The world as I know it has come to a screeching halt. As you constant readers know, I have recently upgraded my phone and it has been a less than smooth transition. My cell phone carrier has made this a nightmare.
Well, something horribly, terribly distressing happened tonight.
On Tuesday, Roscoe knocked out one of Sassy’s front teeth. It’s alright. Both of those teeth were loose, so it just came out a little before it was ready. There was a great deal of blood and hysteria, though.
According to The Bandit, my husband offered to put a bullet in the dog’s head. My Honey takes his job as Papa Bear very seriously. Of course, the dog was totally freaked out for the rest of the night - not over My Honey’s over the top threat, but because of how upset Sassy was. He’s very sensitive.
Tonight, Christmas Eve, I got off of work at 2 (yea!!!) and went home and promptly feel asleep. I dozed off and on for a couple of hours and at some point my husband woke me to say he was running to get beer. No Christmas is the same without it apparently. I told the kids to get in the bathtub so they’d smell decent for dinner at my Mom’s. I continued to blissfully doze, while in the back of my head I heard the kids splashing around.
And then the screaming began. The bad screaming - you moms out there know the one. I sat straight up in bed and, instead of visions of sugar plums, I was witness to a naked, wet, screaming, bloody Sassy. Her brother had knocked out the other front tooth. It looked like a scene from a Christmas with Stephen King - standing there with the blood running down her front, her hair all stringy and knotted, she looked like Carrie.

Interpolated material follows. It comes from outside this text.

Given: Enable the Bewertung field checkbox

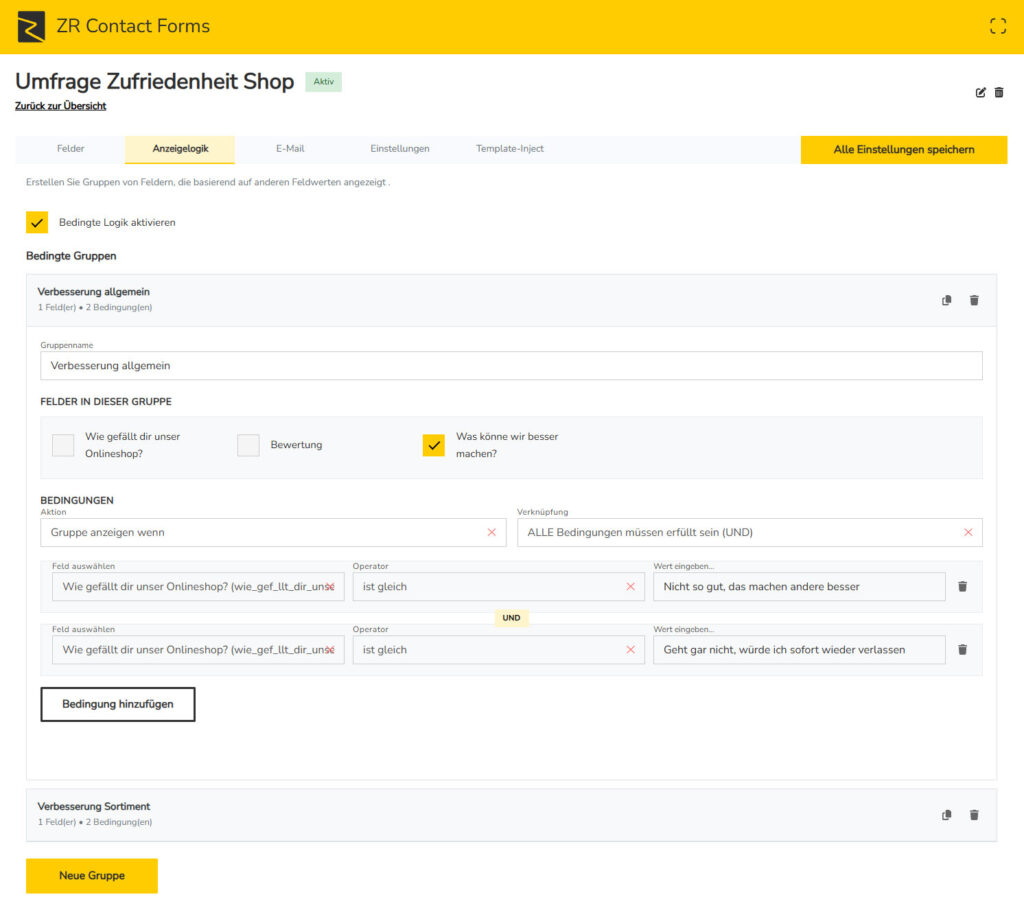Looking at the screenshot, I should (248, 444).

We found the tooth. She hadn’t even known it was out. She does look adorable with that huge space in her mouth. Her Aunt tried to teach her the words to All I Want For Christmas is My Two Front Teeth. If now isn’t the appropriate time for this song, then good grief, I don’t know when is.
ANYWAY, I put the screaming, bloody mess in the bathtub and leaned over the water and PLOP! there went my brand new cell phone. So now Sassy and I are both crying, The Bandit is crying because everyone else is crying, and My Honey is like, “Jesus, I just left the house for a minute.”
Things move fast here at the Bright Compound.
I’m now on a suicide watch. I don’t want to live without my phone. It’s drying out and I’m paying a constant vigil. But really, I don’t want to go on. I’ll try to get a grip on myself.
So anyway, it’s going to be a very busy night for mystical people here tonight. I hope we don’t have a traffic jam with both Santa Claus and the Tooth Fairy showing up tonight.